サステナビリティフィクションとは、持続可能性に関するテーマを空想に基づき描いたフィクションのこと。「空想科学」を意味するSF(Science Fiction)にかけて創られた用語である。

健康食品やバイオ燃料を手掛けるバイオベンチャー企業の株式会社ユーグレナが、文学における新しいジャンルのひとつとして2022年に広めたワードだ。

サステナビリティフィクションは空想上のストーリーではあるが、ファンタジーとは異なり、あくまで現実の科学技術に基づき未来を想像する。類似語として、気候変動や環境破壊に関するテーマを物語化した「エコフィクション」という文学ジャンルもあり、近年北米地域を中心に注目されてつつある。

サステナビリティフィクション小説の例

株式会社ユーグレナは2022年に早川書房の協力のもと作家4名とコラボレーションし、サステナビリティフィクションの小説を発表している。

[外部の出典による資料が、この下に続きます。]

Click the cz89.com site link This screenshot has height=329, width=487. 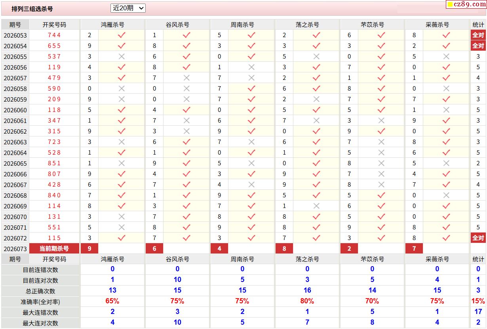470,4
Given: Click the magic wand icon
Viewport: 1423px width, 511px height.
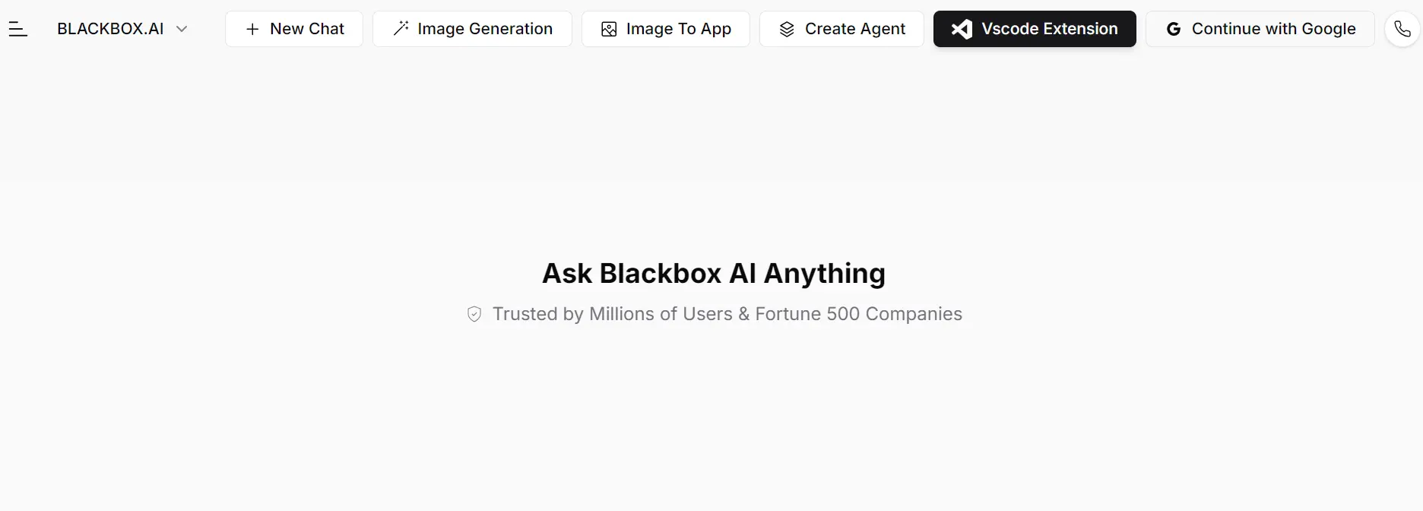Looking at the screenshot, I should coord(401,29).
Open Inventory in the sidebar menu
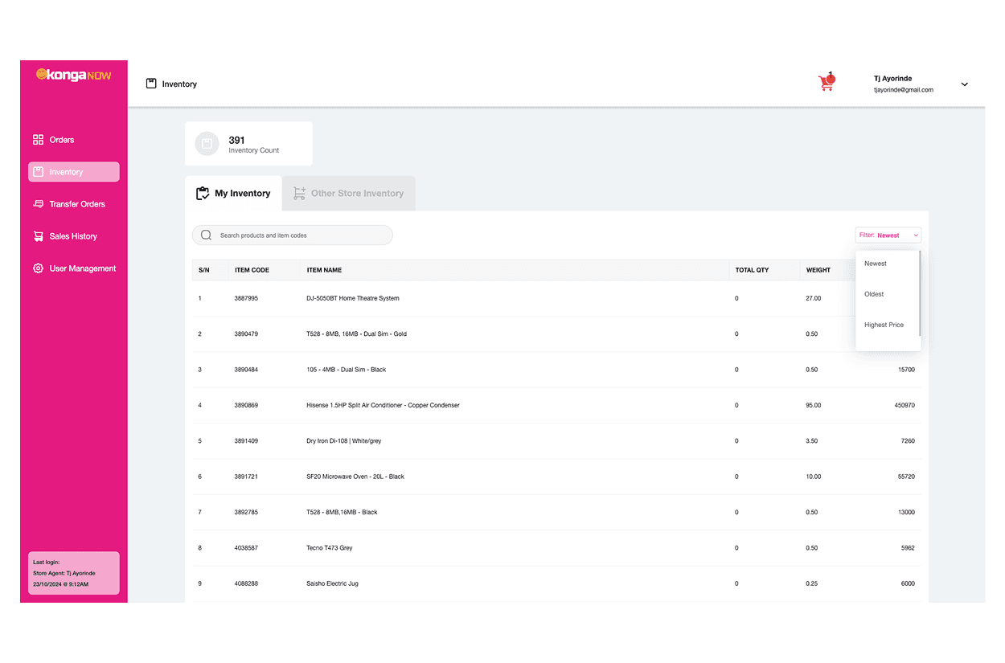This screenshot has height=663, width=1005. [x=73, y=172]
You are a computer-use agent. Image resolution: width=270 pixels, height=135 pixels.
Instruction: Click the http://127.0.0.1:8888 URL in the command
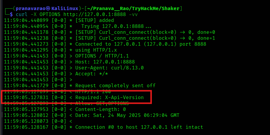(x=95, y=15)
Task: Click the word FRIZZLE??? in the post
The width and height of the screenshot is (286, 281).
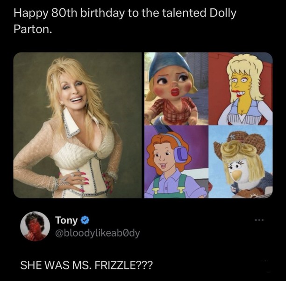Action: [122, 265]
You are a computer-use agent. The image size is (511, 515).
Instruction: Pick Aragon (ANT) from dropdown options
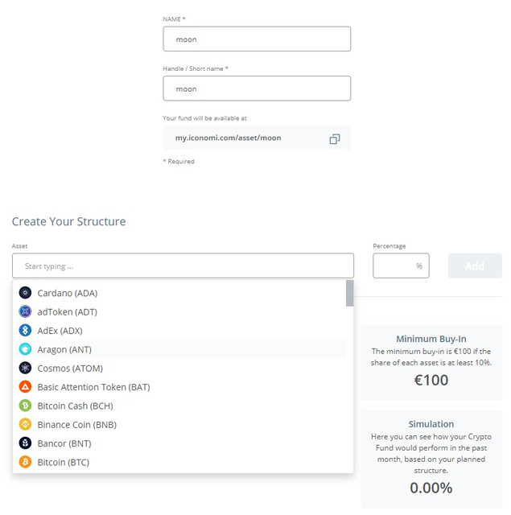coord(179,349)
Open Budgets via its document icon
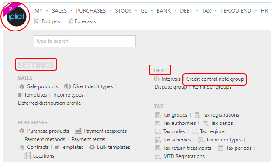 click(37, 21)
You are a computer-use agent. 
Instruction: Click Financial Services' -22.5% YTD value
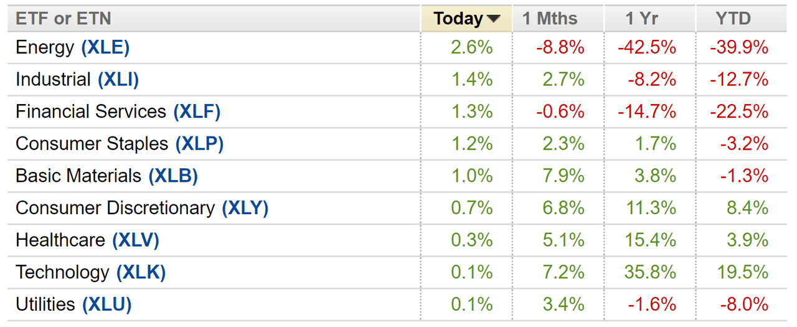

100年後の未来の物語を通して、自社が掲げるフィロソフィー「サステナビリティ・ファースト」に基づく経営計画・ビジョンを体感してもらいながら、未来を予測し、真のサステナビリティについて考え、伝えることを目的としている。

各小説では、以下のような社会問題がテーマとして描かれている。

『貧困の博物館』

貧困がなくなった100年後の世界で貧困がどのように根絶されたかを展示する「貧困博物館」を舞台に、水・電気・栄養といった物質的な貧困がなくなった未来に残る「新たな貧困」について考える物語だ。

ウェルビーイングや心の貧困といった、次世代の”豊かさ”がテーマとなっている。

『モラトリアム』

人々が宇宙へ移住し、無限の電力によって働く必要すらもなくなった未来で、月面世界を舞台に描かれる冒険物語である。

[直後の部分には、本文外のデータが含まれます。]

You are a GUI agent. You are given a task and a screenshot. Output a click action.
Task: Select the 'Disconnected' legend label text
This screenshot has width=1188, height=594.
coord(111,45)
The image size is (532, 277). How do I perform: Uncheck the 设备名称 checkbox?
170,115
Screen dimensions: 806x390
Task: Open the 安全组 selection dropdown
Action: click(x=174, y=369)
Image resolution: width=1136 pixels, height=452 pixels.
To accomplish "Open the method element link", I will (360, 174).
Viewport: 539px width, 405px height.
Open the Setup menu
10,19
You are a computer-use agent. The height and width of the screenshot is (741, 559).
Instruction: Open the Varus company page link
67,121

労働・愛・ジェンダー・社会的承認といった社会概念が大きく変化していることが予想される100年後の世界で、人の行動や科学の役割がどう変容していくのかがテーマとなっている。

『共棲の始まり、そして未来』

ES(ecosystem sheet)と呼ばれる「生態系復活装置」を用いて、荒廃地の食料供給計画に従事する主人公の物語だ。主人公は宇宙で最愛の妻を亡くしたことをきっかけに、恒星間小惑星宇宙船「遥」の開発に着手する。

微生物から人まで、100年後の未来における地球内外での生態系のあり方や共棲をテーマとしている。

『幸せな⻑い人生』

科学の発展により人類の病がほぼ克服されても、個人の記憶の底にあるトラウマは依然解消されない。健康寿命が伸びた22世紀中盤において、記憶をピンポイントで消し去る装置を自ら治験する主人公の物語である。

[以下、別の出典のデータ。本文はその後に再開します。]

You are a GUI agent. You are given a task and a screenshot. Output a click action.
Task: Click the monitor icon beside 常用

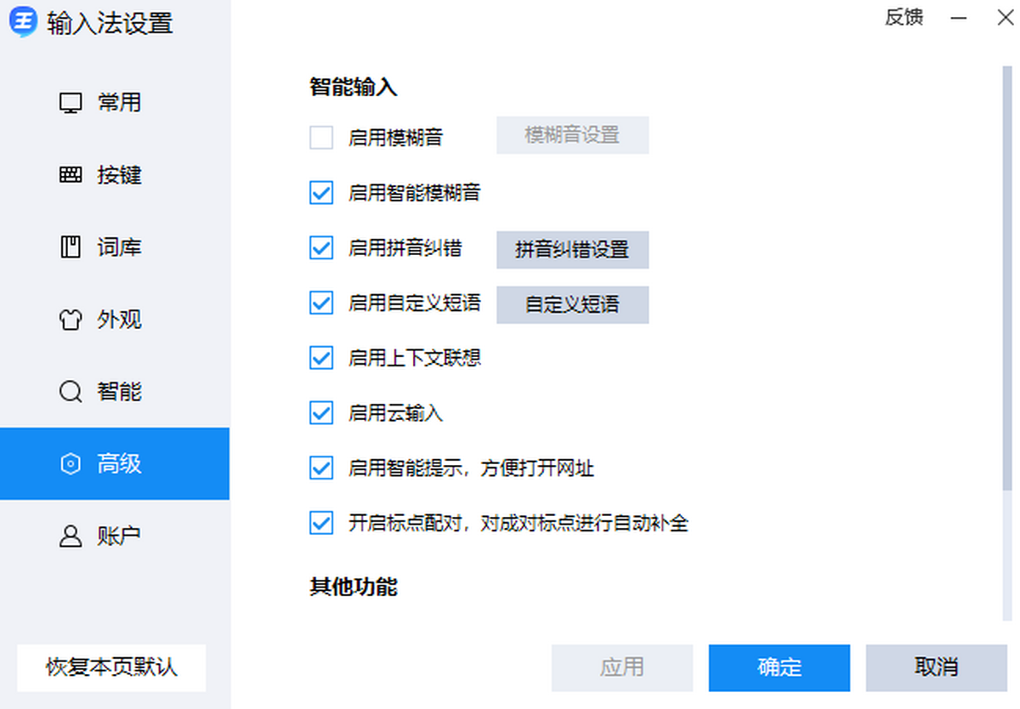pos(71,103)
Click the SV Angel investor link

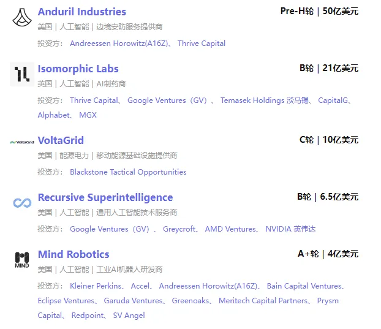click(129, 315)
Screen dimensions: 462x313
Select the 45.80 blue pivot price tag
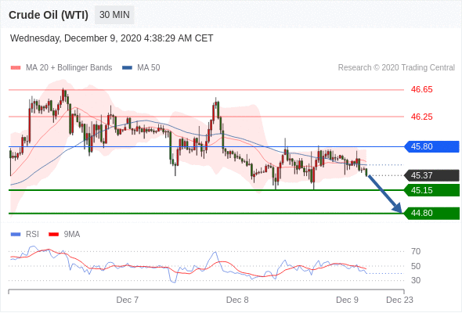coord(431,146)
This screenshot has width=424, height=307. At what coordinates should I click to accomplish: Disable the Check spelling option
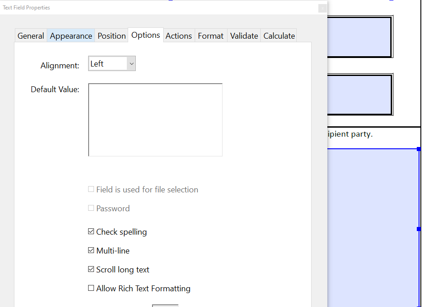point(91,231)
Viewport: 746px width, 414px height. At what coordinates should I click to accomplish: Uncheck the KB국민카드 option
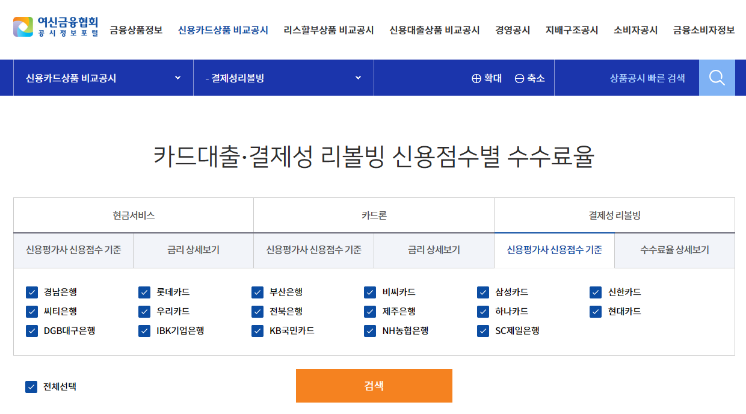click(x=257, y=330)
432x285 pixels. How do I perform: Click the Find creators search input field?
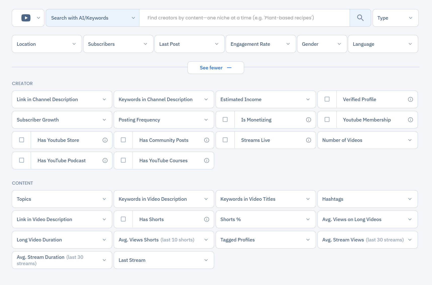tap(245, 18)
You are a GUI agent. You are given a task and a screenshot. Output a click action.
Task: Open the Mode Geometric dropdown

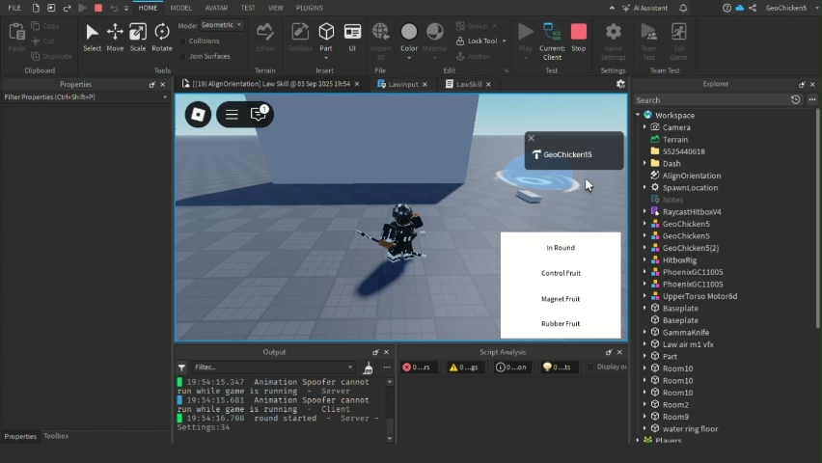(x=222, y=25)
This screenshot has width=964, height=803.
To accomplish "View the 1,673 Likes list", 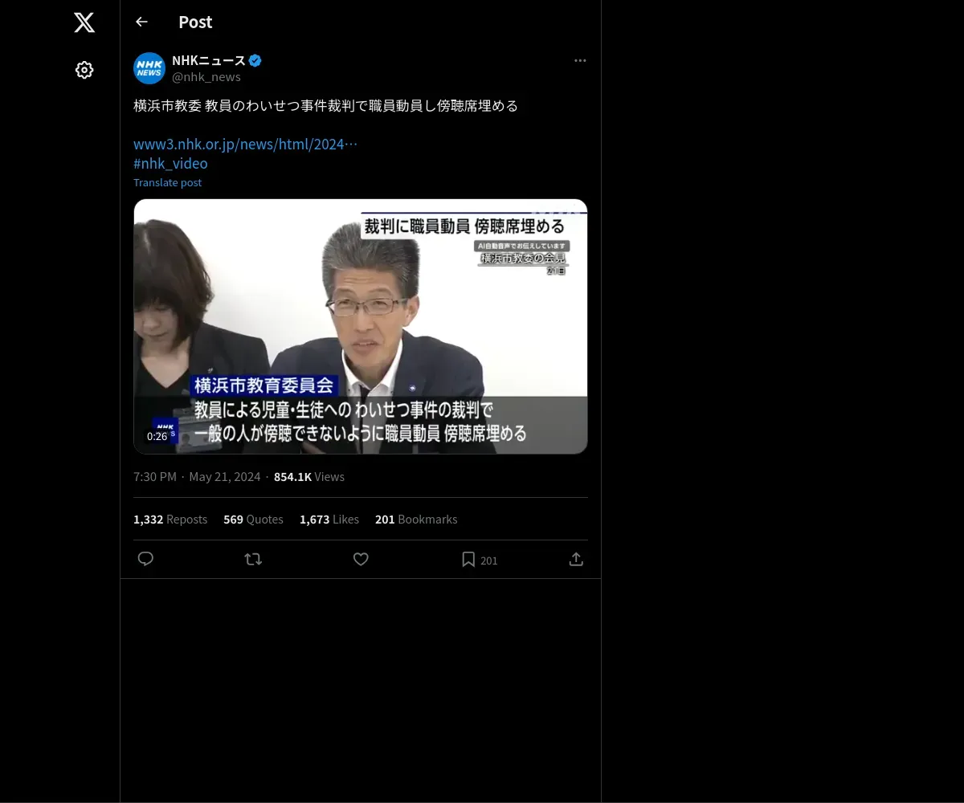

テクノロジーが発展した未来における人の精神や生き方、コミュニケーションの変容などがテーマとなっている。

4つの作品は、ユーグレナのWebページから無料で読むことができる。

海外のサステナビリティフィクション

海外でも、「サステナビリティフィクション」とは呼ばれていないものの、環境問題をテーマにしたフィクション作品は多く執筆されている。

例えばオーストラリアの環境化学者・小説家のガイ・レーンは、蒸気船を舞台に地球温暖化や気候変動といった気候科学をテーマとして描いた『Yongala(ヨンガラ)』や、海洋科学アドベンチャーの『Aquaria(アクアリア)』などを制作している。

作品内ではサステナビリティについて明白に記述したり、諭したりするのではなく、あくまで物語を通して読者が自然に考えられるようにストーリーや文脈、キャラクターなどが構成されているという。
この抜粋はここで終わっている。